■ **QUESTIONS ON THE MATERIAL**
A – In the micropreemie reflection, what does the writer say makes trials more manageable?
B – Duplicate the micropreemie reflection from "In the past" up to and including "yet, I did.".

■ **PROVIDED PASSAGE**
○ ○ ○

But I would miss what this past year has taught me. No, the experience of a micropreemie isn't "worth" the knowledge gained, but I cannot deny that I have grown, have become a different person because of it. I've noticed more. I've been grateful for the smallest things. I've loved without expecting anything in return. I've had to talked about funerals, but I've planned parties and I've witnessed miracles.

In the past year, I've experienced anger; real, true, gut wrenching anger at a God in whom I firmly and truly believe. I've also experienced all encompassing peace, a peace that comes, not with certainty, but with hope. I've placed my daughter's life in the hands of neonatologists, surgeons, and specialists and then relied on their skills and knowledge, as well as faith of others to get her through procedure after procedure, day after day. I've asked more nurses about how my daughter is doing than anyone should ever have to ask. As I mother, I should know how my child is, I shouldn't have to ask. And yet, I did.

I've learned humility. I've learned that no matter how hard my life seems, there is always someone who is in need of my love, support and compassion. I've learned that trials in life cannot be compared.  I've learned that trials are more manageable when shared.

○ ○ ○

■ **RECORDS SUPPLIED**

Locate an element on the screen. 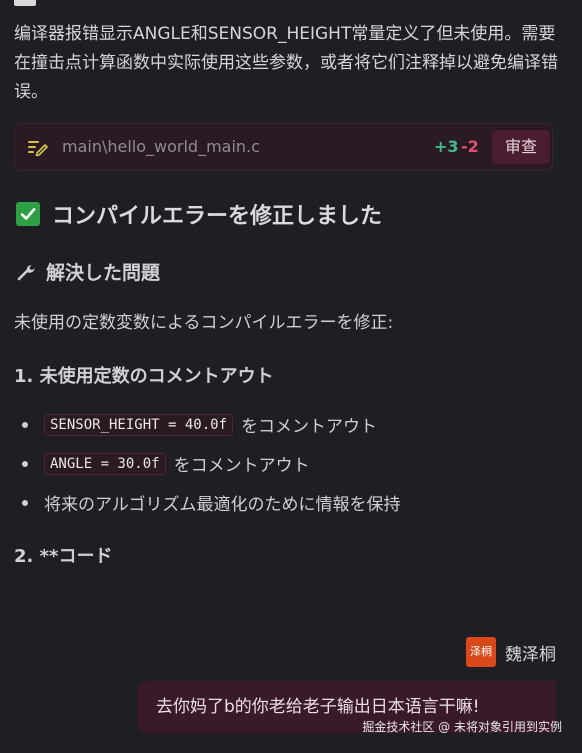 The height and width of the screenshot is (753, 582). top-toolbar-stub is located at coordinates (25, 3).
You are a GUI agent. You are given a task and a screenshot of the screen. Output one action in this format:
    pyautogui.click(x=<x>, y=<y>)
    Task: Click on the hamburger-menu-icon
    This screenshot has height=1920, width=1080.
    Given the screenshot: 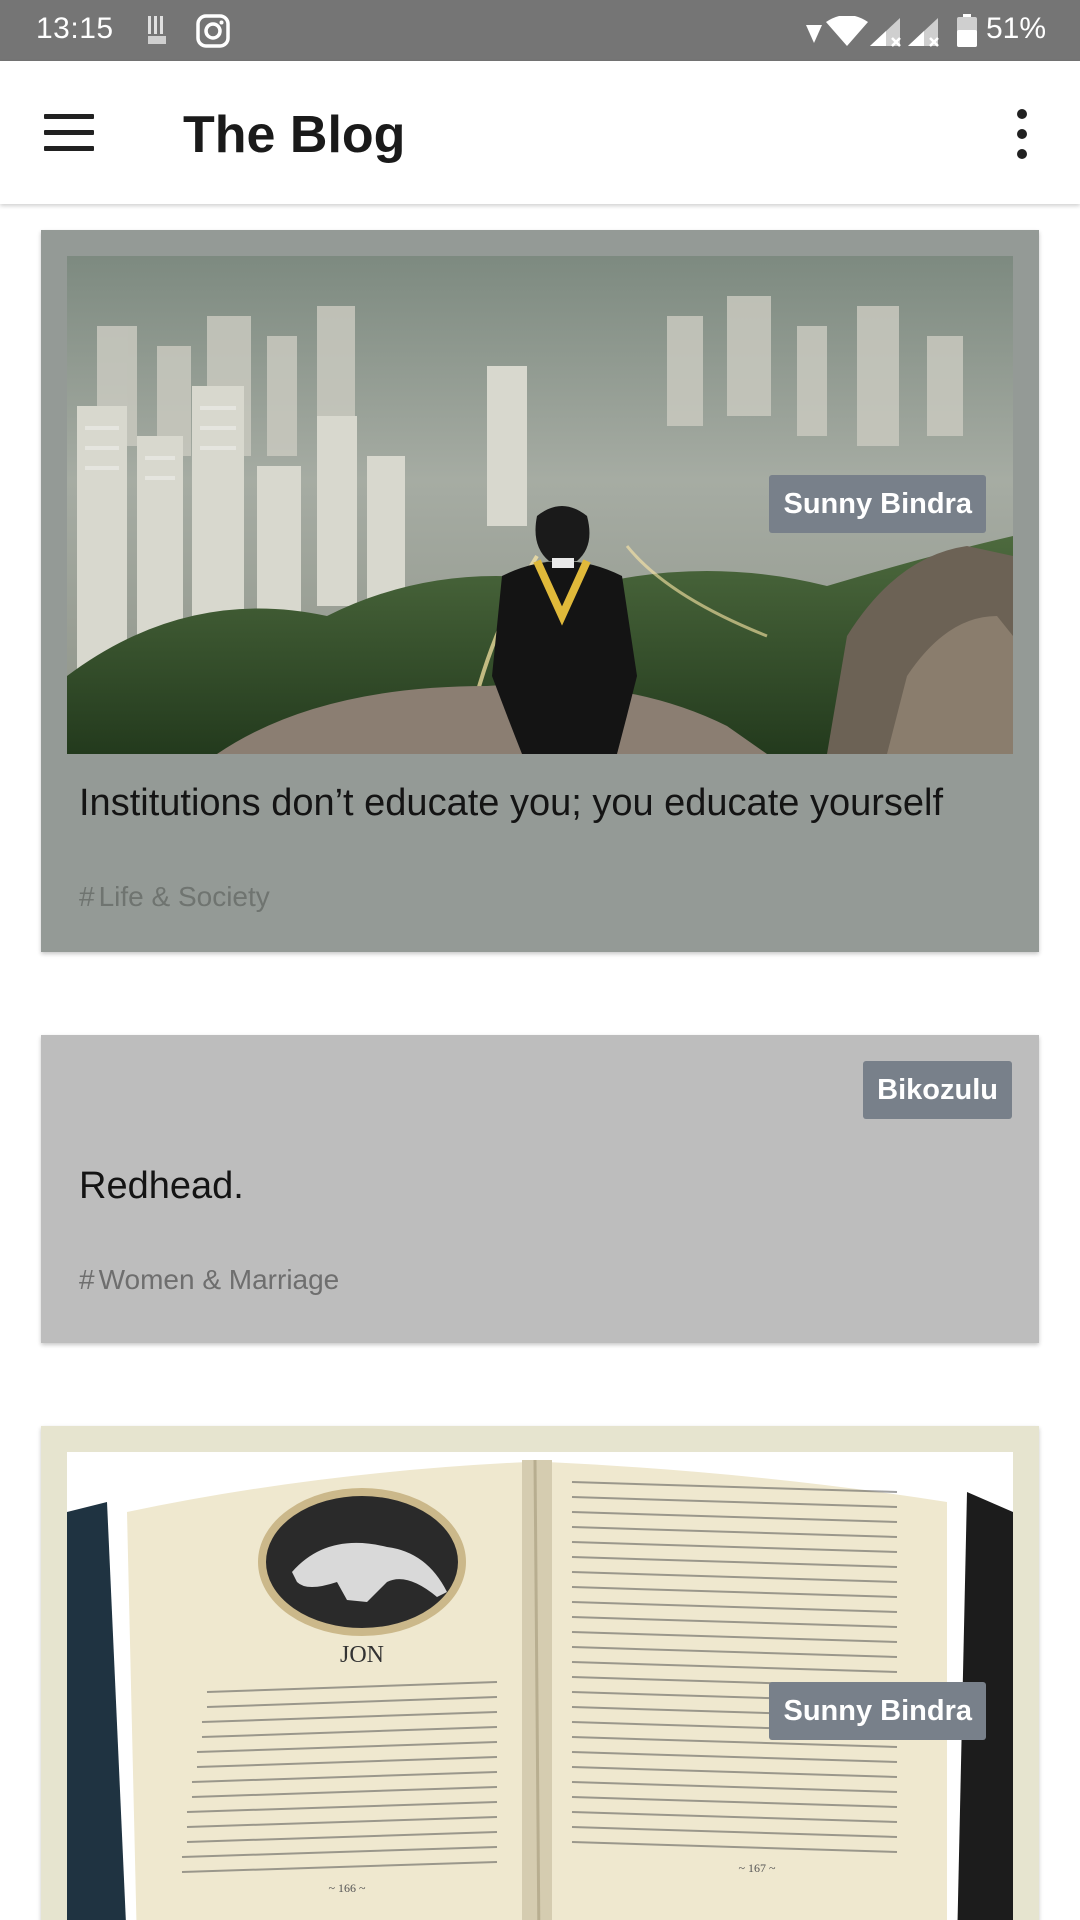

○ ○ ○

■ **EXPECTED RESULTS**
A – Trials are more manageable when they are shared.

B –
In the past year, I've experienced anger; real, true, gut wrenching anger at a God in whom I firmly and truly believe. I've also experienced all encompassing peace, a peace that comes, not with certainty, but with hope. I've placed my daughter's life in the hands of neonatologists, surgeons, and specialists and then relied on their skills and knowledge, as well as faith of others to get her through procedure after procedure, day after day. I've asked more nurses about how my daughter is doing than anyone should ever have to ask. As I mother, I should know how my child is, I shouldn't have to ask. And yet, I did.